OCCLUSIONE DOPO L’ORIGINE DELLA CEREBRALE MEDIA in questo caso è colpito prevalentemente la capsula
interna, il pz. avrà un’emiplegia facio-brachio-crurale controlaterale associata a disturbi della sensibilità e potrà
avere un’afasia motoria o un’afasia sensoriale a seconda delle situazioni.
L’occlusione avviene a livello della biforcazione della cerebrale media, la cerebrale media si biforca in un ramo
superiore e in un ramo inferiore, la cosiddetta ischemia dell’aria perisilviana, al termine della scissura di Silvio o
quanto meno l’ischemia nel territorio del giro angolare o giro sopramarginale, così si chiama questa zona dal
punto di vista anatomico.

Che cosa avremo? Avremo che il pz. presenterà un ‘emiparesi facio-brachio-crurale con un parziale risparmio
dell’arto inferiore. Può avere un disturbo della sensibilità che riguarda soltanto la faccia e la mano, se colpito
l’emisfero dominante il pz. sviluppa una sindrome abbastanza caratteristica che si chiama sindrome di gerstmann
e che consiste nell’agnosia digitale, cioè non riconosce le dita della propria mano ne tanto meno quelle
dell’esaminatore,né la destra né la sinistra. C’è acalculia, il pz. non è in grado di fare calcoli, anche quelli più
semplici e poi c’è alterazione dello schema corporeo, non riconosce la destra dalla sinistra. Questa è la triade che
caratterizza la sindrome di Gerstmann. Se invece non è colpito l’emisfero dominante, ma quest’aria ischemica si
verifica a carico dell’emisfero non dominante il pz. presenterà aprassia costruttiva.
RAMO SUPERIORE DELLA CEREBRALE MEDIA: vedete l’aria di ischemia soprattutto a livello della superficie
laterale dell’encefalo, emiplegia facio-brachio-crurale contro laterale con risparmio dell’arto inferiore; se è colpito
l’emisfero dominante si ha afasia motoria.

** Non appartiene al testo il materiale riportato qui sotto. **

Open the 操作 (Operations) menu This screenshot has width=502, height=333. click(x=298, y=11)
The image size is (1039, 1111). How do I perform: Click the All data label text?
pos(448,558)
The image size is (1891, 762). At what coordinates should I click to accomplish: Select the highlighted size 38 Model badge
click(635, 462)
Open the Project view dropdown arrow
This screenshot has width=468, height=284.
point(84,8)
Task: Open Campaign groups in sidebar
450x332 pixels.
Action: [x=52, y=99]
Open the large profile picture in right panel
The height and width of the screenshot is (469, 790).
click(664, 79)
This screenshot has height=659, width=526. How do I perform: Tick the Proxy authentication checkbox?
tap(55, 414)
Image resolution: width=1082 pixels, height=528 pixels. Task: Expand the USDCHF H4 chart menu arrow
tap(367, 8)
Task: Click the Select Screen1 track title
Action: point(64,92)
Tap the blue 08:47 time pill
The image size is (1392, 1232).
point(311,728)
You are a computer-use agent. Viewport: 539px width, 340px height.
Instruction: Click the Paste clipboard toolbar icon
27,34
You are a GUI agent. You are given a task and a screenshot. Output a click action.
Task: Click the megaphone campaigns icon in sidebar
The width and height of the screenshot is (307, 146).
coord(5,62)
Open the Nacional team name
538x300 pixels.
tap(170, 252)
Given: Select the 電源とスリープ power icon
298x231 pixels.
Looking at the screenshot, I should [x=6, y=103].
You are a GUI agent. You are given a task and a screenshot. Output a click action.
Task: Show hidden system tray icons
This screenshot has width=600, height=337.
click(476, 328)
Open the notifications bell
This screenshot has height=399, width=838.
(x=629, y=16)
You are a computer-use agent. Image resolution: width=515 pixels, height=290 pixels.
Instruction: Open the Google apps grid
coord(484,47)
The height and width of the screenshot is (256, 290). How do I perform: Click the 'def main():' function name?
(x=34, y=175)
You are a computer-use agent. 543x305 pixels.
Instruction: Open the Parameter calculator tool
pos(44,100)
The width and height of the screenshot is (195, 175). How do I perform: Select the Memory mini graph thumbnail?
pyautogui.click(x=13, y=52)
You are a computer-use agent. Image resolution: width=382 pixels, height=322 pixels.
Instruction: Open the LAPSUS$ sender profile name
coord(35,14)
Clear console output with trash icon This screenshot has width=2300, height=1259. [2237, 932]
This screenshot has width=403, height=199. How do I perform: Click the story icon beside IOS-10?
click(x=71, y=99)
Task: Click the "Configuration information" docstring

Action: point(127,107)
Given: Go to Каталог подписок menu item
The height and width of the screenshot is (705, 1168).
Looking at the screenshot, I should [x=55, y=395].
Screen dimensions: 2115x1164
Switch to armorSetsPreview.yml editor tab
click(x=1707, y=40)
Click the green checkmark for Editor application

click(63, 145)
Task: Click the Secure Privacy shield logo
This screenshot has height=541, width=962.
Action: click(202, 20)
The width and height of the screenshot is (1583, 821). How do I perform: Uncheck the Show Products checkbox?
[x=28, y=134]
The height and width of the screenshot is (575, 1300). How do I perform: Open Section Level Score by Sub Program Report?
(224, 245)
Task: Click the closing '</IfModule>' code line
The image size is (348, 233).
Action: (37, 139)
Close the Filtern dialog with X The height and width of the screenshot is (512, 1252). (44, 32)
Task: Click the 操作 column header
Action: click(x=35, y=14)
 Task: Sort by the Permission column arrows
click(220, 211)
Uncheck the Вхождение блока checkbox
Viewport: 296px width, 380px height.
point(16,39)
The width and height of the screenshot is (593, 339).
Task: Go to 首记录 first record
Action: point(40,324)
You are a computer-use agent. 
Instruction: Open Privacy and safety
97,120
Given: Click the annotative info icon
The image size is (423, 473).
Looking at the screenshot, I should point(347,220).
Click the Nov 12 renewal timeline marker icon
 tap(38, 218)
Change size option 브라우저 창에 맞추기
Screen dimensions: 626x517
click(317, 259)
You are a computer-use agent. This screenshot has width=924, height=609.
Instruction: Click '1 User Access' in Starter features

RAMO INFERIORE DELLA CEREBRALE MEDIA: viene compromesso soprattutto il lobo temporale e in questo caso
non avremo deficit motorio, ma possiamo avere disturbi del campo visivo; se è colpito l’emisfero dominante il pz
presenterà afasia di Wernicke, cioè l’ afasia sensoriale (il pz non comprende quello che gli viene detto né
tantomeno quello che lui stesso dice e quando parla dice cose senza senso); se, invece, non è colpito l’emisfero
dominante ma quello controlaterale, allora abbiamo l’aprassia costruttiva.
CEREBRALE ANTERIORE: anche qui dobbiamo distinguere la situazione in cui l’occlusione è all’origine o quando è
già partito il vaso sanguigno.

All’origine abbiamo: la sindrome frontale, in cui il pz è abulico, apatico, disinteressato, addirittura non vuole
alzarsi dal letto, non vuole lavarsi, non vuole mangiare, non vuole far niente, tant’è vero che spesso questi pz
vengono scambiati per depressi, ma in realtà è una sindrome frontale abbastanza importante. Compare anche
l’incontinenza: il pz non è in grado di controllare gli sfinteri, in quanto uno dei centri per il controllo degli sfinteri
si trova nella parte interna della corteccia frontale. Il pz presenterà un’emiplegia controlaterale alla sede della
lesione e avrà afasia motoria e aprassia degli arti.

Se, invece, l’occlusione è un po’ più distale, avremo emiparesi solo dell’arto inferiore associata ad un disturbo del
linguaggio di tipo motorio se è interessato l’emisfero dominante; mentre se non è interessato l’emisfero
dominante avremo l’aprassia degli arti di sinistra. Questi sono i quadri clinici del circolo anteriore.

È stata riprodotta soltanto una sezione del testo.